Today, stuff yourself on envy and/or nostalgia for the NYC literary life. First, whet your appetite on the New Yorker’s gorgeous illustrations of notable bookstores, including one “the size of a luxurious Park Avenue closet.” Continue to a responsible main course essay on Choire Sicha, The Awl, and the Brooklyn loft building where it was founded and resides: a place that is “pleasant” but “a little dumpy, too, because that’s sort of our MO.” For dessert, savor Erin Loeb’s personal essay on leaving New York, and finish with a fittingly varied cheese course of other writers also saying goodbye.

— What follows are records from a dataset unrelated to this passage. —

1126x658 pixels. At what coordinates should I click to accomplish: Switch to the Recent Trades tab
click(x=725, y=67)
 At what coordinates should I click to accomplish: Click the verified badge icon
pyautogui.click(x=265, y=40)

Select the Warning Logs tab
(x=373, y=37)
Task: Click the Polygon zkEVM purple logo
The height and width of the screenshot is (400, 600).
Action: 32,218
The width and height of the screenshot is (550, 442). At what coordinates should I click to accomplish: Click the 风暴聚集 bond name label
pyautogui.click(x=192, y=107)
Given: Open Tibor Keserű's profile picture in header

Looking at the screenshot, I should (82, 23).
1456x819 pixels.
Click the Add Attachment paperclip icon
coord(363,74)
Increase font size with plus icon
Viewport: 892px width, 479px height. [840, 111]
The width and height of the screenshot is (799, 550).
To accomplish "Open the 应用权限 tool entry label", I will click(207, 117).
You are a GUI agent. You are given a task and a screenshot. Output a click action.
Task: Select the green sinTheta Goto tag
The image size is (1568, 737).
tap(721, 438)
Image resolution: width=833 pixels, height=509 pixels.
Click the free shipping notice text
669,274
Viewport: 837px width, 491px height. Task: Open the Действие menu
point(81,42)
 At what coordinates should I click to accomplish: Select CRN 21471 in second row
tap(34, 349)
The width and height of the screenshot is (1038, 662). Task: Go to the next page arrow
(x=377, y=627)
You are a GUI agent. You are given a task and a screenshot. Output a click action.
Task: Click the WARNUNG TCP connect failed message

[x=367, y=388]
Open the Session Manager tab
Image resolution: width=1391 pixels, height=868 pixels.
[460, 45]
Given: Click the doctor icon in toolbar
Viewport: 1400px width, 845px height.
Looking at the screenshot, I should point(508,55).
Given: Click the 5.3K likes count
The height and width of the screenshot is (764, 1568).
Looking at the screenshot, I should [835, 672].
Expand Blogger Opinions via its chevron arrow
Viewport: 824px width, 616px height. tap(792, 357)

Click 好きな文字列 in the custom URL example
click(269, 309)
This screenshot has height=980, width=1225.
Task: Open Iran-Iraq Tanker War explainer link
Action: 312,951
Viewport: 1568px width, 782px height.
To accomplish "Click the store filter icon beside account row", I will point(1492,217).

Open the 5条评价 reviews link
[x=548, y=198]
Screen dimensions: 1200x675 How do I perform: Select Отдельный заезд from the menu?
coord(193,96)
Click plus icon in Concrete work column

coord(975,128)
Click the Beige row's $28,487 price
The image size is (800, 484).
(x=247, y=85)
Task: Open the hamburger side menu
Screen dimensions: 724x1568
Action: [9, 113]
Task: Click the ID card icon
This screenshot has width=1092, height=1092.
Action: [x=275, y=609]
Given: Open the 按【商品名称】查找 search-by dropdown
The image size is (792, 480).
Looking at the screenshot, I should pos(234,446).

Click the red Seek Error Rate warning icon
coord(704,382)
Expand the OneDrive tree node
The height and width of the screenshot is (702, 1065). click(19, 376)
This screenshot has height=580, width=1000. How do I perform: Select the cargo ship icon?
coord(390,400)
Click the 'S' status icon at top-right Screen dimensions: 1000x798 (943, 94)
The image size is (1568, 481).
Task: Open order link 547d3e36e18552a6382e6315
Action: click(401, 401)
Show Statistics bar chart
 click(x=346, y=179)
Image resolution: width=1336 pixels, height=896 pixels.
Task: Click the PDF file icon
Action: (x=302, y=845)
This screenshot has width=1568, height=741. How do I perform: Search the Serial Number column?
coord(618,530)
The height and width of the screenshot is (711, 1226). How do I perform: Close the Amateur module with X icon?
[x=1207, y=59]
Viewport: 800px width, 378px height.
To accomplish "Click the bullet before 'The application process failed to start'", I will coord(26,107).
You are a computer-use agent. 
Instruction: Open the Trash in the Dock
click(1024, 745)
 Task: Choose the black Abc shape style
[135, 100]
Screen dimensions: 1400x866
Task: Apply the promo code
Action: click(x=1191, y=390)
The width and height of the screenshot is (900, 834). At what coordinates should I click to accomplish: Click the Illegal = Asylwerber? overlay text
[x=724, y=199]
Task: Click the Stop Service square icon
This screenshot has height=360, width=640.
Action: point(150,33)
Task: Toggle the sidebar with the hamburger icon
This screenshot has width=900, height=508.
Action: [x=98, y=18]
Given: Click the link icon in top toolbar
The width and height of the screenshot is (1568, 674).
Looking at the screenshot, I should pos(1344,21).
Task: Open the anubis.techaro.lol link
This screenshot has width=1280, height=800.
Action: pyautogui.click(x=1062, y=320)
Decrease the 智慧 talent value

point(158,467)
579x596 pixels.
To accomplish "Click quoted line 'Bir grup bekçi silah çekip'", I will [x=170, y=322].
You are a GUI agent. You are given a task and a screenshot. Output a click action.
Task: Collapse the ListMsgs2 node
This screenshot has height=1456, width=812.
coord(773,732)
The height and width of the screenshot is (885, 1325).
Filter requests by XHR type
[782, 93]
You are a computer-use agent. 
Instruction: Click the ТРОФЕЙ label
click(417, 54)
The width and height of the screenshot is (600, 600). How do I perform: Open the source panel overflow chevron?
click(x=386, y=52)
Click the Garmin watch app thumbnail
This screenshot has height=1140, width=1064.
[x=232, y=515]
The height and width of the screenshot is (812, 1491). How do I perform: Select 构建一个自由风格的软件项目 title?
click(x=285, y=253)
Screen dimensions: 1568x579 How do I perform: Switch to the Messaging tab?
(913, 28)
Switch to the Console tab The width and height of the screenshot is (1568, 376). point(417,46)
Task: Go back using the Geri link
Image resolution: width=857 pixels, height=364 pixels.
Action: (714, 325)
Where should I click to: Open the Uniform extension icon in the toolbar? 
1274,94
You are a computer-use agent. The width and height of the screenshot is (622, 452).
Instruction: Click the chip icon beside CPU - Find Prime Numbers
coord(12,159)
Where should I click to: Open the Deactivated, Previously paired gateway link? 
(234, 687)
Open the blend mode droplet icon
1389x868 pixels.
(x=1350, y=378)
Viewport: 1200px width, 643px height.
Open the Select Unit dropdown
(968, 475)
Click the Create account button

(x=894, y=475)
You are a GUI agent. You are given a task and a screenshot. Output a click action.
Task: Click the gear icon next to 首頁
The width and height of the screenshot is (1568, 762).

For the first time ever, this year’s National Book Foundation “5 Under 35” winners are all women. Congrats to Molly Antopol (The UnAmericans), NoViolet Bulawayo (We Need New Names, which was also just shortlisted for The Booker Prize), Amanda Coplin (The Orchardist), Daisy Hildyard (Hunters in the Snow), and Merritt Tierce (Love Me Back).
“I was also deeply protective of my father, who at the time of my reading was struggling with illness and other demons. Yet I saw painfully how he could also be a figure of fun. It dawned on me that Cal, supposedly a great friend, might be mocking him—even just by writing about his mockery by others. I registered the first stirrings of an uncertain dislike.” Diantha Parker considers her father’s long friendship with Robert Lowell, immortalized in Lowell’s poem “To Frank Parker.”